■ Tasks to complete:
1) According to the mailing list post, which play does the writer call reputedly India's first modern play, and in what year was it staged?
2) Retype the portion of the mailing list post that begins at the words "[Reader-list] respioDASTANGOI PERFORMANCE-IIC" and ends after the words "Urdu/Hindustani/Hindi?".

■ Document segment:
—————
[Reader-list] respioDASTANGOI PERFORMANCE-IIC 4TH MAY

mahmood farooqui mahmoodfarooqui at yahoo.com
Fri May 6 22:49:52 IST 2005


Dear Vivek,

Lovely to hear from you? How familiar are you with
Urdu/Hindustani/Hindi?

You must appreciate that I categorise them and yet
lump them together.

I remember Chandrakanta quite well. It was a big hit.
I didn't much end up watching it, much to my current
chagrin.

Chandrakanta is very much a Dastan, in a bowlerised
form though which, nevertheless, does not reduce its
importance. 

And the Hatim Tai experience you have related are
quite apt. These Dastans were performed in various
ways. In the Middle East the performers walked about,
pretty often. They used pictures, gestures, movements
in a varied way through the lands where they were
performed. Since the Art reached its apotheosis in
Lucknow its performance genre needed particularly to
be specified. For the reason that that city already
had a very wide repertoire of performances, oral as
well as visual. 

There was dance, dance-drama and reputedly India's
first modern play, I am thinking of Amanat Ali's
Indrasabha in 1848, in addition to oral performances
of poetry, marsiyas, classical music and several other
oral recounters as Zakirs, Nassars, qawwals,
genealogists, bhands, acrobats, bahurupiyas,
qissakhwans not all of whom performed on stafe.

That is why we chose to give our performances as we
learnt some performers of yore did it in India. Seated
down, with restricted movements of hands. Without
pictures and other tools.

For very obvious reasons we were unsure of how to
react the language. I am well versed with Urdu so I
could appreciate even aracane usages and Persianised
turns of phrase and could therefore appreciate the
nuances better than my fellow performer. In fact I had
serious doubts about people apprehending the very
events/plot that was being recounted to them. Yet we
were overwhelmed by the universally gushing response
we received. Intitially we attributed the enthusiasm
of the response to the preponderance of the
Urdu-knowing lot in the audience. But we were
disaubsed soon enough by the response of many who were
quite far from being susceptible to the 'beauty' of
Urdu-an imperialist/hegemonic reaction if you ask me.
—————
■ Data section:
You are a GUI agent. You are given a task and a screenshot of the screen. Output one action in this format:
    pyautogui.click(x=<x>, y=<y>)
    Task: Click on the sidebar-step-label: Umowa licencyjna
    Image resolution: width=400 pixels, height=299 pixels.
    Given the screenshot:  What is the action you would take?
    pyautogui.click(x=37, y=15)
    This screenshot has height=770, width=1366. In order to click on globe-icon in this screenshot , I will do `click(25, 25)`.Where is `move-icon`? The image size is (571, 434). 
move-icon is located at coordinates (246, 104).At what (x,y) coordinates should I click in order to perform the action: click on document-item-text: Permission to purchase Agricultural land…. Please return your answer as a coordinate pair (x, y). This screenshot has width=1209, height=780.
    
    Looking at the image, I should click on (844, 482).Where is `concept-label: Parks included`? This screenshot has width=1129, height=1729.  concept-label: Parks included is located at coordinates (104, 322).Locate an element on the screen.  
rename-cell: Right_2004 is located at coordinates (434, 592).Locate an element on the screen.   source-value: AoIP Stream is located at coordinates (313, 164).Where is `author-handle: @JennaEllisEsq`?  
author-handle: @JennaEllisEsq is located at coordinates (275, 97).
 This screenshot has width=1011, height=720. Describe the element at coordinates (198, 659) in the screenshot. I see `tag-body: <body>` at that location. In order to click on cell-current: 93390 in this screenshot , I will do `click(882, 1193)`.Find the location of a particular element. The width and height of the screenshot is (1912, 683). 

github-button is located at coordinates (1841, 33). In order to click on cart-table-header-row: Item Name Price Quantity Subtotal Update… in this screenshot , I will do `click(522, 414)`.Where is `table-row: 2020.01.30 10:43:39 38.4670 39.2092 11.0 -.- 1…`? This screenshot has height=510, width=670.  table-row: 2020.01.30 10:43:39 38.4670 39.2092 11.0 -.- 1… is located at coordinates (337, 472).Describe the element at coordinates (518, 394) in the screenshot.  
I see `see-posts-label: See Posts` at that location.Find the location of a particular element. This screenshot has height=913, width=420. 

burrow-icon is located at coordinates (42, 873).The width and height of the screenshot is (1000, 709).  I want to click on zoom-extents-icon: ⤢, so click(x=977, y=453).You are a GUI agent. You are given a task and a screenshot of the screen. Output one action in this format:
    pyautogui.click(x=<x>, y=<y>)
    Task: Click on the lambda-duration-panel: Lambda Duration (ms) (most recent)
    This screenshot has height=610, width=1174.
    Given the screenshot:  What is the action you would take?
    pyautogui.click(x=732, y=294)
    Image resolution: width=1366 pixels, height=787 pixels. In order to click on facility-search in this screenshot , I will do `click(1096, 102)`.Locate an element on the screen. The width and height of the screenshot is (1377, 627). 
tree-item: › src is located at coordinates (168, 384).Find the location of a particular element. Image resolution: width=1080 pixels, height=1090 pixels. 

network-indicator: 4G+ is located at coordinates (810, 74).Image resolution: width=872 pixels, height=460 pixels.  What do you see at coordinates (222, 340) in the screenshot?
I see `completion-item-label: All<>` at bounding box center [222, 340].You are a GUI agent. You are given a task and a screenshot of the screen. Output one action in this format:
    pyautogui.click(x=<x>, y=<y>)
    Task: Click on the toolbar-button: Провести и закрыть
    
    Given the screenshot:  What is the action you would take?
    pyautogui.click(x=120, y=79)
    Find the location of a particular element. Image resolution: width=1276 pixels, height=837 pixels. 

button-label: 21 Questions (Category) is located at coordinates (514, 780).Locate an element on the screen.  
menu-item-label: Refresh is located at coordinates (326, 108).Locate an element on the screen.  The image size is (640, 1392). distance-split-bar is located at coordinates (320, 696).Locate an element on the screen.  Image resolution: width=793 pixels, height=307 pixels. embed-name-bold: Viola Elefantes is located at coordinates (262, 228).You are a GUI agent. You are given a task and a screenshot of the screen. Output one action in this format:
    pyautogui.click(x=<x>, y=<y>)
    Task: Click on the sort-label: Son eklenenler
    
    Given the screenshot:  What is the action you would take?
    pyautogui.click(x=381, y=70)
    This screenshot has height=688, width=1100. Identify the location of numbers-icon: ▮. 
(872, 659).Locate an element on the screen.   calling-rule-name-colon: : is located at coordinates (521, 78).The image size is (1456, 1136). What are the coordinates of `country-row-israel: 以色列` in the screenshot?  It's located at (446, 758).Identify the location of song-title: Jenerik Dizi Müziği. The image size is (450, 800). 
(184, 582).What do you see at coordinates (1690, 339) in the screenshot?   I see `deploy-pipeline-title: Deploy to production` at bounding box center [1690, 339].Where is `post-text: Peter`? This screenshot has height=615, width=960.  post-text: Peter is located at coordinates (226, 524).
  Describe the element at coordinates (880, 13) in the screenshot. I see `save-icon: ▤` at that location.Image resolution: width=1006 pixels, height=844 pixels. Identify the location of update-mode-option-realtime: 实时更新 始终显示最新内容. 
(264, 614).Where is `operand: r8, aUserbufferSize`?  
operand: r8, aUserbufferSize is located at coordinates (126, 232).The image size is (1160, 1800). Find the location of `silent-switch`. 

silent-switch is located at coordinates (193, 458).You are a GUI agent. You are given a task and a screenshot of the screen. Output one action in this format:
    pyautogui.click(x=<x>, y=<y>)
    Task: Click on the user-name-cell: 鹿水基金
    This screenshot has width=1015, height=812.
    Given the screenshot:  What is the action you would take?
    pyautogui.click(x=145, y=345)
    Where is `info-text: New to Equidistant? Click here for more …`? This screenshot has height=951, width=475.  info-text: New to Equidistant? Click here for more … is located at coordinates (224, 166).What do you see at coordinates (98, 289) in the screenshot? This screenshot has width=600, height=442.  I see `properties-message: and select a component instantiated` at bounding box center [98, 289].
—————
■ Your responses:
1) Amanat Ali's Indrasabha, in 1848.

2)
[Reader-list] respioDASTANGOI PERFORMANCE-IIC 4TH MAY

mahmood farooqui mahmoodfarooqui at yahoo.com
Fri May 6 22:49:52 IST 2005


Dear Vivek,

Lovely to hear from you? How familiar are you with
Urdu/Hindustani/Hindi?